▸ Directions:
Please write every entry out again, exactly as it reads below.

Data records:

● ● ● ● ● ● ●

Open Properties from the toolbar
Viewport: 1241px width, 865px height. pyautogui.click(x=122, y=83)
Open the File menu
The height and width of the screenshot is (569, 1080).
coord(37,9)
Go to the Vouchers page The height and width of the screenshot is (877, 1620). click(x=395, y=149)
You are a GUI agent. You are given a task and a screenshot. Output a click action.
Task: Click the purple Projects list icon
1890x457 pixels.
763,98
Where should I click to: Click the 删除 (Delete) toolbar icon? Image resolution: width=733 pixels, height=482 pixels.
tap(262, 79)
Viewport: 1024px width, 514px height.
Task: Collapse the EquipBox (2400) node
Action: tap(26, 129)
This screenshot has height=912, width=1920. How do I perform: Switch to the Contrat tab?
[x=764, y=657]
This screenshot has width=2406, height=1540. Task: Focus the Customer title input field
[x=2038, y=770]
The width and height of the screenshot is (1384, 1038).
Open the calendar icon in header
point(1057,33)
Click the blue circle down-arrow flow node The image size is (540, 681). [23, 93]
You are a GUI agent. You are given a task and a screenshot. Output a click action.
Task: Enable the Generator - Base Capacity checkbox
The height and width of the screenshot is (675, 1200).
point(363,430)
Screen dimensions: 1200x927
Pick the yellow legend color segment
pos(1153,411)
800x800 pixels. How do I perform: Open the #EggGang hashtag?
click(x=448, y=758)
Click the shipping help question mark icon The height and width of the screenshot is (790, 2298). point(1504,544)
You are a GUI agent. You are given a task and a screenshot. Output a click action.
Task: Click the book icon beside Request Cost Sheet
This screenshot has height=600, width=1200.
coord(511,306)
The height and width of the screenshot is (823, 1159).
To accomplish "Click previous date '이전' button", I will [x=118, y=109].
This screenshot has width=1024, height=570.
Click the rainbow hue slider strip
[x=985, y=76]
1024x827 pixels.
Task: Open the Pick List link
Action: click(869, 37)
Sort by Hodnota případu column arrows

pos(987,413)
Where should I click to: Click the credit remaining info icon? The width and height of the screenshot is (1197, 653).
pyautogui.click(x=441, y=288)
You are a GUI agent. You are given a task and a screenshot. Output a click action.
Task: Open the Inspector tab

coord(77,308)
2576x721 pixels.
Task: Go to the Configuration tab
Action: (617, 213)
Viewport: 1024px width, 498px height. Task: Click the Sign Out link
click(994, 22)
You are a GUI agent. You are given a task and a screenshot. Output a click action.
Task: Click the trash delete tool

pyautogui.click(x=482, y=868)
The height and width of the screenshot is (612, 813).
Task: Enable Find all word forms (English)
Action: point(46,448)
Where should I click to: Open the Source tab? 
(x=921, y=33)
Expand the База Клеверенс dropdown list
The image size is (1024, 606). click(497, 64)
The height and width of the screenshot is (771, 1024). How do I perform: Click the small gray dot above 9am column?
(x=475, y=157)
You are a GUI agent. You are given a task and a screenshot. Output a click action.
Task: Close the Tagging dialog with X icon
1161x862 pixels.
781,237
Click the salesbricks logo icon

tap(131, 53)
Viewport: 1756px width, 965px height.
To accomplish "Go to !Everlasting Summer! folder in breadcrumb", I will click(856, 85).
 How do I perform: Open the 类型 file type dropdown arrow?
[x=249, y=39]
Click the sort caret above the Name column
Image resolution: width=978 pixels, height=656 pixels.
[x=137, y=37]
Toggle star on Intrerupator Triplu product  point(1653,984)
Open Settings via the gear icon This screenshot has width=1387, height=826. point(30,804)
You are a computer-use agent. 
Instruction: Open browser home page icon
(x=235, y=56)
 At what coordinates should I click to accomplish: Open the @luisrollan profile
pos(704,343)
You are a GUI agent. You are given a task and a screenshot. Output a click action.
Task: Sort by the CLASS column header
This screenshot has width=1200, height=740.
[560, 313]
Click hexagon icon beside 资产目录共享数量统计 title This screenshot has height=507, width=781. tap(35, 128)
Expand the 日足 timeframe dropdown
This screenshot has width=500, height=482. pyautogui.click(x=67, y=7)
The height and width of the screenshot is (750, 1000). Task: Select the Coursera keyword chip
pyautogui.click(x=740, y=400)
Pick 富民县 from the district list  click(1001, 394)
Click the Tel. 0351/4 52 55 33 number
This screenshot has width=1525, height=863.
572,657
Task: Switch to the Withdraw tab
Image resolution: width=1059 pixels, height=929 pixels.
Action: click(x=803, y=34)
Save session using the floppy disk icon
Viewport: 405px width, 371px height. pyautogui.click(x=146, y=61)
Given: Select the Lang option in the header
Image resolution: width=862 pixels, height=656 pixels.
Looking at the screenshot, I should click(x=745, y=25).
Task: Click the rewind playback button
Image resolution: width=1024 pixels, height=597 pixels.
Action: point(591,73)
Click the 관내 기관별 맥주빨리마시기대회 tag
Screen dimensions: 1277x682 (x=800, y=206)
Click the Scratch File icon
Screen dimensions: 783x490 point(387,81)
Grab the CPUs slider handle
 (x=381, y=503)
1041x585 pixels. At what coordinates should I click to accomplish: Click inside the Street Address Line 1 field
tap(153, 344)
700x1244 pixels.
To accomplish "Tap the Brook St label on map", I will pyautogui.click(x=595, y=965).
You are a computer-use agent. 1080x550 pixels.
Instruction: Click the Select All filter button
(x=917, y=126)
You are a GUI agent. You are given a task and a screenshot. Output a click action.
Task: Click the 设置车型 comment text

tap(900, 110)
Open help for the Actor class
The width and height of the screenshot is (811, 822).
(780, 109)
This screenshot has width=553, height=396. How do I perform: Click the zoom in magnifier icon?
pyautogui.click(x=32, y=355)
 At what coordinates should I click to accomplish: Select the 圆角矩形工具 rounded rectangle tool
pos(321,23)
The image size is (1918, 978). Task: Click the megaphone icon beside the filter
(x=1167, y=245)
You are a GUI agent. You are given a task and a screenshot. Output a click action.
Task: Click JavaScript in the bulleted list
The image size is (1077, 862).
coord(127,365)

● ● ● ● ● ● ●

▸ Output for this exercise:
Open Properties from the toolbar
Viewport: 1241px width, 865px height. pyautogui.click(x=122, y=83)
Open the File menu
The height and width of the screenshot is (569, 1080).
coord(37,9)
Go to the Vouchers page The height and width of the screenshot is (877, 1620). click(x=395, y=149)
You are a GUI agent. You are given a task and a screenshot. Output a click action.
Task: Click the purple Projects list icon
1890x457 pixels.
763,98
Where should I click to: Click the 删除 (Delete) toolbar icon? Image resolution: width=733 pixels, height=482 pixels.
tap(262, 79)
Viewport: 1024px width, 514px height.
Task: Collapse the EquipBox (2400) node
Action: tap(26, 129)
This screenshot has height=912, width=1920. How do I perform: Switch to the Contrat tab?
[x=764, y=657]
This screenshot has width=2406, height=1540. Task: Focus the Customer title input field
[x=2038, y=770]
The width and height of the screenshot is (1384, 1038).
Open the calendar icon in header
point(1057,33)
Click the blue circle down-arrow flow node The image size is (540, 681). [23, 93]
You are a GUI agent. You are given a task and a screenshot. Output a click action.
Task: Enable the Generator - Base Capacity checkbox
The height and width of the screenshot is (675, 1200).
point(363,430)
Screen dimensions: 1200x927
Pick the yellow legend color segment
pos(1153,411)
800x800 pixels. How do I perform: Open the #EggGang hashtag?
click(x=448, y=758)
Click the shipping help question mark icon The height and width of the screenshot is (790, 2298). point(1504,544)
You are a GUI agent. You are given a task and a screenshot. Output a click action.
Task: Click the book icon beside Request Cost Sheet
This screenshot has height=600, width=1200.
coord(511,306)
The height and width of the screenshot is (823, 1159).
To accomplish "Click previous date '이전' button", I will [x=118, y=109].
This screenshot has width=1024, height=570.
Click the rainbow hue slider strip
[x=985, y=76]
1024x827 pixels.
Task: Open the Pick List link
Action: click(869, 37)
Sort by Hodnota případu column arrows

pos(987,413)
Where should I click to: Click the credit remaining info icon? The width and height of the screenshot is (1197, 653).
pyautogui.click(x=441, y=288)
You are a GUI agent. You are given a task and a screenshot. Output a click action.
Task: Open the Inspector tab

coord(77,308)
2576x721 pixels.
Task: Go to the Configuration tab
Action: (617, 213)
Viewport: 1024px width, 498px height. Task: Click the Sign Out link
click(994, 22)
You are a GUI agent. You are given a task and a screenshot. Output a click action.
Task: Click the trash delete tool

pyautogui.click(x=482, y=868)
The height and width of the screenshot is (612, 813).
Task: Enable Find all word forms (English)
Action: point(46,448)
Where should I click to: Open the Source tab? 
(x=921, y=33)
Expand the База Клеверенс dropdown list
The image size is (1024, 606). click(497, 64)
The height and width of the screenshot is (771, 1024). How do I perform: Click the small gray dot above 9am column?
(x=475, y=157)
You are a GUI agent. You are given a task and a screenshot. Output a click action.
Task: Close the Tagging dialog with X icon
1161x862 pixels.
781,237
Click the salesbricks logo icon

tap(131, 53)
Viewport: 1756px width, 965px height.
To accomplish "Go to !Everlasting Summer! folder in breadcrumb", I will click(856, 85).
 How do I perform: Open the 类型 file type dropdown arrow?
[x=249, y=39]
Click the sort caret above the Name column
Image resolution: width=978 pixels, height=656 pixels.
[x=137, y=37]
Toggle star on Intrerupator Triplu product  point(1653,984)
Open Settings via the gear icon This screenshot has width=1387, height=826. point(30,804)
You are a computer-use agent. 
Instruction: Open browser home page icon
(x=235, y=56)
 At what coordinates should I click to accomplish: Open the @luisrollan profile
pos(704,343)
You are a GUI agent. You are given a task and a screenshot. Output a click action.
Task: Sort by the CLASS column header
This screenshot has width=1200, height=740.
[560, 313]
Click hexagon icon beside 资产目录共享数量统计 title This screenshot has height=507, width=781. tap(35, 128)
Expand the 日足 timeframe dropdown
This screenshot has width=500, height=482. pyautogui.click(x=67, y=7)
The height and width of the screenshot is (750, 1000). Task: Select the Coursera keyword chip
pyautogui.click(x=740, y=400)
Pick 富民县 from the district list  click(1001, 394)
Click the Tel. 0351/4 52 55 33 number
This screenshot has width=1525, height=863.
572,657
Task: Switch to the Withdraw tab
Image resolution: width=1059 pixels, height=929 pixels.
Action: click(x=803, y=34)
Save session using the floppy disk icon
Viewport: 405px width, 371px height. pyautogui.click(x=146, y=61)
Given: Select the Lang option in the header
Image resolution: width=862 pixels, height=656 pixels.
Looking at the screenshot, I should click(x=745, y=25).
Task: Click the rewind playback button
Image resolution: width=1024 pixels, height=597 pixels.
Action: point(591,73)
Click the 관내 기관별 맥주빨리마시기대회 tag
Screen dimensions: 1277x682 (x=800, y=206)
Click the Scratch File icon
Screen dimensions: 783x490 point(387,81)
Grab the CPUs slider handle
 (x=381, y=503)
1041x585 pixels. At what coordinates should I click to accomplish: Click inside the Street Address Line 1 field
tap(153, 344)
700x1244 pixels.
To accomplish "Tap the Brook St label on map", I will pyautogui.click(x=595, y=965).
You are a computer-use agent. 1080x550 pixels.
Instruction: Click the Select All filter button
(x=917, y=126)
You are a GUI agent. You are given a task and a screenshot. Output a click action.
Task: Click the 设置车型 comment text

tap(900, 110)
Open help for the Actor class
The width and height of the screenshot is (811, 822).
(780, 109)
This screenshot has width=553, height=396. How do I perform: Click the zoom in magnifier icon?
pyautogui.click(x=32, y=355)
 At what coordinates should I click to accomplish: Select the 圆角矩形工具 rounded rectangle tool
pos(321,23)
The image size is (1918, 978). Task: Click the megaphone icon beside the filter
(x=1167, y=245)
You are a GUI agent. You are given a task and a screenshot. Output a click action.
Task: Click JavaScript in the bulleted list
The image size is (1077, 862).
coord(127,365)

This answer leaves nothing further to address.